Sprinkle supports a wide range of data sources. On clicking the “+sign”, a list of data sources pops up. In this case, S3 Datasource is selected. A new S3 Data source is named and created.
After naming the data source, the connection tab would require the user to provide the Secret Key, Access Key, Region, Bucket Name. The credentials can be tested if they are valid or not by testing the connection before updating.
Follow the documentation at https://amzn.to/2CS9OcK to generate access key and secret key and provide them in the connection details, if you are allowing access key based access to your storage.
Region should be where the storage bucket was created, for example ap-south-1 and Bucket name is the name of the bucket created on AWS S3. Eg: Twx-Bucket
In Datasets, the user is required to specify a table name and select the type of ingestion, whether it is complete ingestion or incremental ingestion. Complete ingestion loads the entire data at once irrespective of the pre-existing data. This takes significant time, if data is huge. In Incremental loading only new and latest data is ingested.
After selecting the ingestion mode, the File Type needs to be selected as either ORC, JSON, CSV or PARQUET. Then, the user can optionally define a directory path to pull data from, so that it pulls all the files in that specific path, Eg: s3a://test-sprinkle-a/s3Ingest/s3Ingest13
In the Ingestion jobs tab, the concurrency (number of tables that can run in parallel, a maximum of 7) can be set preferentially before running the job. The status of the job will be updated in the tab below once it’s complete. The jobs can also be set to run automatically by enabling autorun. By default, the frequency is set to every night. Frequency can be changed by clicking on More --> Autorun-->Change Frequency.

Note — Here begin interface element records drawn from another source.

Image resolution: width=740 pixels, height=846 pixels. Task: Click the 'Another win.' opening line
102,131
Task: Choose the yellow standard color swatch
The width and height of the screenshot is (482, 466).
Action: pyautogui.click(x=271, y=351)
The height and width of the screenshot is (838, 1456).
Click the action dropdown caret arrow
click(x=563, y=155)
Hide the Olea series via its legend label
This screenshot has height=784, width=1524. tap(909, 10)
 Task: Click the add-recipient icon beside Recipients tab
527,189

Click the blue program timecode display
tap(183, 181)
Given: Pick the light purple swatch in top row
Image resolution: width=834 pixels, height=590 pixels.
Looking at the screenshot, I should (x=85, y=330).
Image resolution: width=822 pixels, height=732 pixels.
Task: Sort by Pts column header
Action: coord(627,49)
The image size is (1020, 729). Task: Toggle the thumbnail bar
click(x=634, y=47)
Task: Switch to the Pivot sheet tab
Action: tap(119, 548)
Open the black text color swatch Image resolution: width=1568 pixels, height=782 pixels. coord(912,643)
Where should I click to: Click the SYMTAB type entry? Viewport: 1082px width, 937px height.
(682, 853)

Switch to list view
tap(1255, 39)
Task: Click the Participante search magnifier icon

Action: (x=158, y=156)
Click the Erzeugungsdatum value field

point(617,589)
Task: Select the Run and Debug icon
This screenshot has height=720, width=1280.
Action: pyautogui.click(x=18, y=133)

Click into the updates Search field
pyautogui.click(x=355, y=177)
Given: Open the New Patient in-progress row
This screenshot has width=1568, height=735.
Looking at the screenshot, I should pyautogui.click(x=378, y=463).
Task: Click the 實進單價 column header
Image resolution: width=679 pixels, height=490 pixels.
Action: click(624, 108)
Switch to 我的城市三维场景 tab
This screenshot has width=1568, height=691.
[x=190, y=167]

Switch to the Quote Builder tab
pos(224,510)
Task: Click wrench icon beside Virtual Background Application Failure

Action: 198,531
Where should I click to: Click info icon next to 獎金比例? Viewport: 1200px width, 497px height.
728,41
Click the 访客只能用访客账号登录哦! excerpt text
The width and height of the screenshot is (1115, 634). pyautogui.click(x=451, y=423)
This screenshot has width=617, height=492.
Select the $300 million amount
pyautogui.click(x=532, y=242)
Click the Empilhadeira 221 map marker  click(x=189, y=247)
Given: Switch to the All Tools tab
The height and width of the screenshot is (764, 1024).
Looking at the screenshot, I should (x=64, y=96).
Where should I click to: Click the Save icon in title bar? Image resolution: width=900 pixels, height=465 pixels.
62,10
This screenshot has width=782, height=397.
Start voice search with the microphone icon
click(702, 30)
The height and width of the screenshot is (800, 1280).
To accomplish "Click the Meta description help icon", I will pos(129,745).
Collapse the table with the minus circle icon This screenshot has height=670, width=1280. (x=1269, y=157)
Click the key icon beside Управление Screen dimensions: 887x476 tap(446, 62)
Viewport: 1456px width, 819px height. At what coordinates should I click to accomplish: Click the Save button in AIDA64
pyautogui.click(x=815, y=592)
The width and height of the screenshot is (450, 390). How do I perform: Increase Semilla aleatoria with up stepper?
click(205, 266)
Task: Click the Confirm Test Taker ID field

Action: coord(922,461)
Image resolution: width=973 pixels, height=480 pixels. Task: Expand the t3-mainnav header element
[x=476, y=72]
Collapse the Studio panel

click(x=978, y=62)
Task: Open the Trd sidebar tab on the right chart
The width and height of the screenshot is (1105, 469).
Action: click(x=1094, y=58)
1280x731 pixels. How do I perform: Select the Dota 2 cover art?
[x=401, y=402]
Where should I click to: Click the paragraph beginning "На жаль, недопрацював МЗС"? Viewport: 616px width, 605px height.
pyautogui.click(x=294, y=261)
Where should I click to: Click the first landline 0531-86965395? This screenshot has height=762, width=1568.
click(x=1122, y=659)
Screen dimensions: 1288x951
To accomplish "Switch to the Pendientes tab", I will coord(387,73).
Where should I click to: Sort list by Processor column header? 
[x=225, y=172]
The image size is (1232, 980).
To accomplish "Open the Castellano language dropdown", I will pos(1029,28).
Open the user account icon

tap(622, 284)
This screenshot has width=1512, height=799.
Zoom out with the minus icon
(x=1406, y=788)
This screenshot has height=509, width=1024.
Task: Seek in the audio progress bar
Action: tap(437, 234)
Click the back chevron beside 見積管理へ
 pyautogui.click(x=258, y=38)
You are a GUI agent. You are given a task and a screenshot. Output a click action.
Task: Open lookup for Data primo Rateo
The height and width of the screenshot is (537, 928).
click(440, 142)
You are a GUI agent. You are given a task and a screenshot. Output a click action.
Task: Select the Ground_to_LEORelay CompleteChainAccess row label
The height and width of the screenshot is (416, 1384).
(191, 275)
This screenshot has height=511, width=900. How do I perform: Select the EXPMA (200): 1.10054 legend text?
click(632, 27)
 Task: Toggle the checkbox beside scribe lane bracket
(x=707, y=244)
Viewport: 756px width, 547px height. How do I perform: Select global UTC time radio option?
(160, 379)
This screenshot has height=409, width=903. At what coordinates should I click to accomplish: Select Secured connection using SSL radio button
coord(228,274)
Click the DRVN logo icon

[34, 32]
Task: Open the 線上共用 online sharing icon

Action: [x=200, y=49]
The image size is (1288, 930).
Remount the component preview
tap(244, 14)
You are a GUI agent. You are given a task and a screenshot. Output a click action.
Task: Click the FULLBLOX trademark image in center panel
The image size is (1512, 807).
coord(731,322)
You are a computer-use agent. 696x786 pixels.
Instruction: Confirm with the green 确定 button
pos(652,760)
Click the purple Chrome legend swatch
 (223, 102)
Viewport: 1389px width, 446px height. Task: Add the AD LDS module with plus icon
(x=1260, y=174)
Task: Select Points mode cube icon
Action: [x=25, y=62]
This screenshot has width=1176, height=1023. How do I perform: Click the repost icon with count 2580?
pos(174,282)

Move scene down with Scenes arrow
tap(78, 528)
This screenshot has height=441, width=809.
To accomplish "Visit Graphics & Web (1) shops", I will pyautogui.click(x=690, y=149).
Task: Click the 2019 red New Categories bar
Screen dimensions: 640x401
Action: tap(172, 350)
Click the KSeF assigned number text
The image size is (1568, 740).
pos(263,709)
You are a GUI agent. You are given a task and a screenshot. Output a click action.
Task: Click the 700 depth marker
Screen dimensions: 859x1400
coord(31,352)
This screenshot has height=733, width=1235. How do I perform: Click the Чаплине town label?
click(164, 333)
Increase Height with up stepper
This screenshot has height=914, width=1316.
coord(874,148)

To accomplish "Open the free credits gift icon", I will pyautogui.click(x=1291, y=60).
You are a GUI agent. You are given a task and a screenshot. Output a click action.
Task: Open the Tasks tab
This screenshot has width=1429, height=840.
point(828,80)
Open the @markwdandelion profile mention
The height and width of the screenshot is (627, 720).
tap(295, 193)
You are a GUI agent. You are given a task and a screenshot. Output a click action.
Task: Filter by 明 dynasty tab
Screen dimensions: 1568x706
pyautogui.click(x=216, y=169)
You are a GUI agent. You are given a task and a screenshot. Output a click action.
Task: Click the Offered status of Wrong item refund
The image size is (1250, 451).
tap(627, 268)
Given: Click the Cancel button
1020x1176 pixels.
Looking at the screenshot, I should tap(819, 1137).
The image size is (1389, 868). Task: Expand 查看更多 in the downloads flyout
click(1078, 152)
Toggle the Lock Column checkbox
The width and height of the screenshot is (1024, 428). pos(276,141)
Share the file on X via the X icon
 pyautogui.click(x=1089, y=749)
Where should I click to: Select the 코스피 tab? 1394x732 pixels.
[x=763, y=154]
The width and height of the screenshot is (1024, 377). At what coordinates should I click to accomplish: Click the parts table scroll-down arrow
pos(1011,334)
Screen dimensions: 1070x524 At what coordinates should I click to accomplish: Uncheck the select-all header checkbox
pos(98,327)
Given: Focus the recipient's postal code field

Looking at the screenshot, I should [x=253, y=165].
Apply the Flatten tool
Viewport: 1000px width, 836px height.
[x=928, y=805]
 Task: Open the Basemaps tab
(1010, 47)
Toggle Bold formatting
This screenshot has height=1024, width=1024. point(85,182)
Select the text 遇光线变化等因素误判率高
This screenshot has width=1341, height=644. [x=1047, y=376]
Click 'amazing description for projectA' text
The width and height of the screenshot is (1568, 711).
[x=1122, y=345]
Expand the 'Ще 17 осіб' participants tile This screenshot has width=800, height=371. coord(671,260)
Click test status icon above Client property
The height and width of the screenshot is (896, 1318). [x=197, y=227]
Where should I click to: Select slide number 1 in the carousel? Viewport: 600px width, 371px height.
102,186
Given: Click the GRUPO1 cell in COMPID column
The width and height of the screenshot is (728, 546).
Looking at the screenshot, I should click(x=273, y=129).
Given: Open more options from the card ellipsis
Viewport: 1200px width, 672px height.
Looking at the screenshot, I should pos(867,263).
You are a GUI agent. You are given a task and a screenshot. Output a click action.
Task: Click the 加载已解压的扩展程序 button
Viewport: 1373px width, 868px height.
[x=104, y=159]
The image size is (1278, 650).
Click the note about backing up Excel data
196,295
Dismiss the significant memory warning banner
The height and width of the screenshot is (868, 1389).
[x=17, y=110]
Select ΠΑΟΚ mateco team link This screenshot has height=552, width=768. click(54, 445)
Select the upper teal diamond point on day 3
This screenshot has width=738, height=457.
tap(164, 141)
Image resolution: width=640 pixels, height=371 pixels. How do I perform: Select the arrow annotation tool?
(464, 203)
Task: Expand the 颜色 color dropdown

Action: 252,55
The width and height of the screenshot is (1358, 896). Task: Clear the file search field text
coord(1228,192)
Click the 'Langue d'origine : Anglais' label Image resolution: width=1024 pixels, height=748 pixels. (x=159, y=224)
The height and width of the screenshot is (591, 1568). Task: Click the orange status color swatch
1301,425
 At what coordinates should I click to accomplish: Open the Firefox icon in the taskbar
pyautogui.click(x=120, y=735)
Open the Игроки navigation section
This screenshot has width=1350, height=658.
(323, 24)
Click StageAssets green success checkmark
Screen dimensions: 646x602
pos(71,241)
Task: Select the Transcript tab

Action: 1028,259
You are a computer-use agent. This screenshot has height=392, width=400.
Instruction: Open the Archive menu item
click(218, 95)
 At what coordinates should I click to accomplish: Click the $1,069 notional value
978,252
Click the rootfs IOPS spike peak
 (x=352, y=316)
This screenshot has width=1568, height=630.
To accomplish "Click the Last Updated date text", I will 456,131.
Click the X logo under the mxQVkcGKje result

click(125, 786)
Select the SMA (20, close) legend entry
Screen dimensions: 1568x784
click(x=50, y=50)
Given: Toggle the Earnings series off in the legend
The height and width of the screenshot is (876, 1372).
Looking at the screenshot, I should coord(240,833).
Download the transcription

Sprinkle supports different types of delimiters for CSV ingestion through cloud storage ingestion. When a user chooses CSV as the type of file then drop downs related to CSV file appear.
In the drop down there are delimiters like comma,tab,pipe, dash or other.
If the user chooses OTHER_CHARACTER as a type of CSV delimiter then one more field appears where the user can write the symbol for the delimiter.